BRANO SCELTO =>
===============
Ci siamo lasciati
nell’ultima lettera affermando che la Provvidenza volle che proprio al centro del
terremoto di cui abbiamo parlato si svolgesse il Concilio Vaticano II: la Chiesa ebbe così modo di prendere
posizione, e una posizione piena di coraggio e di speranza.
Ma non fu così semplice
e le resistenze non mancarono, tanto era radicato quello che la messicana Luz
Maria Longoria, presente al Concilio con il marito Josè Alvarez Icaza (in veste
di uditori), pose in discussione e che, come abbiamo compreso, era fissato nei
manuali di teologia, in uso prima del Concilio: la questione dei fini “primari”
e “fini secondari” del matrimonio, dove primaria era la procreazione dei figli
e secondario il rimedio alla concupiscenza dell’atto sessuale.
La copresidente del
Movimiento Familiar Cristiano (MFC), molto attiva all’interno del gruppo che
doveva esaminare lo “schema XIII”, chiese di liberare l’atto sessuale dal senso
di colpa e di restituire ad esso la sua insita motivazione d’amore. Ad un padre
conciliare disse: “Disturba molto a noi madri di famiglia che i figli risultino
frutto della concupiscenza. Io personalmente ho avuto molti figli senza alcuna
concupiscenza: essi sono il frutto dell’amore” (tratto da
http://www.c3dem.it/).
Amen!
L’atto sessuale
nel matrimonio è vissuto come espressione gioiosa dell’amore dei coniugi e non come
qualcosa di brutto, appena da tollerare!
E quanto ci voleva a dire
una cosa del genere! E perché non era stato detto!
Se poi si vuol dire che
il peccato può anche abbrutire la sfera sessuale, questo è vero come lo è per
qualsiasi altra cosa sotto il cielo, foss’anche la più alta e nobile.
Ma andiamo a cogliere
gli elementi di novità che la Gaudium et spes ai numeri 47-51 introduce.
===============
DATI RACCOLTI =>
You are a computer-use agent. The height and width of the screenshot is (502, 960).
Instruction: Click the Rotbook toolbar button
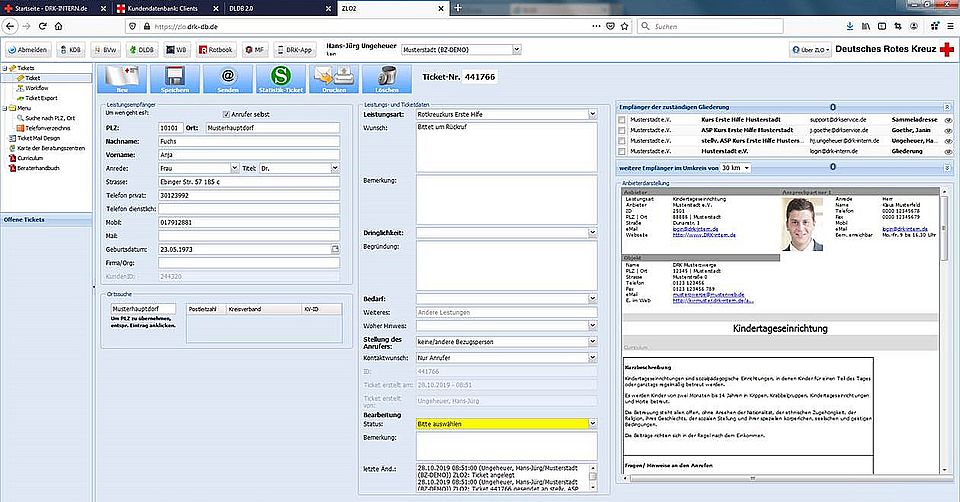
===============
ESERCIZI DA SVOLGERE =>
[A] Stabilisci se ciascuna affermazione concorda con il brano sul Concilio Vaticano II. Rispondi sì o no e riporta alla lettera le parole del brano che lo provano.
(i) Luz Maria Longoria partecipò al Concilio come uditrice insieme al marito.
(ii) Nei manuali di teologia in uso prima del Concilio, il fine primario del matrimonio era il rimedio alla concupiscenza.
(iii) Gli elementi di novità da esaminare sono introdotti dalla Gaudium et spes ai numeri 47-51.
[B] Secondo il brano sul Concilio Vaticano II, quale schema doveva esaminare il gruppo in cui era molto attiva la copresidente del Movimiento Familiar Cristiano?

SOLUZIONI PER ESERCIZIO =>
[A]
(i) Sì: "presente al Concilio con il marito Josè Alvarez Icaza (in veste di uditori)".
(ii) No: "dove primaria era la procreazione dei figli e secondario il rimedio alla concupiscenza dell’atto sessuale".
(iii) Sì: "gli elementi di novità che la Gaudium et spes ai numeri 47-51 introduce".

[B] Lo "schema XIII".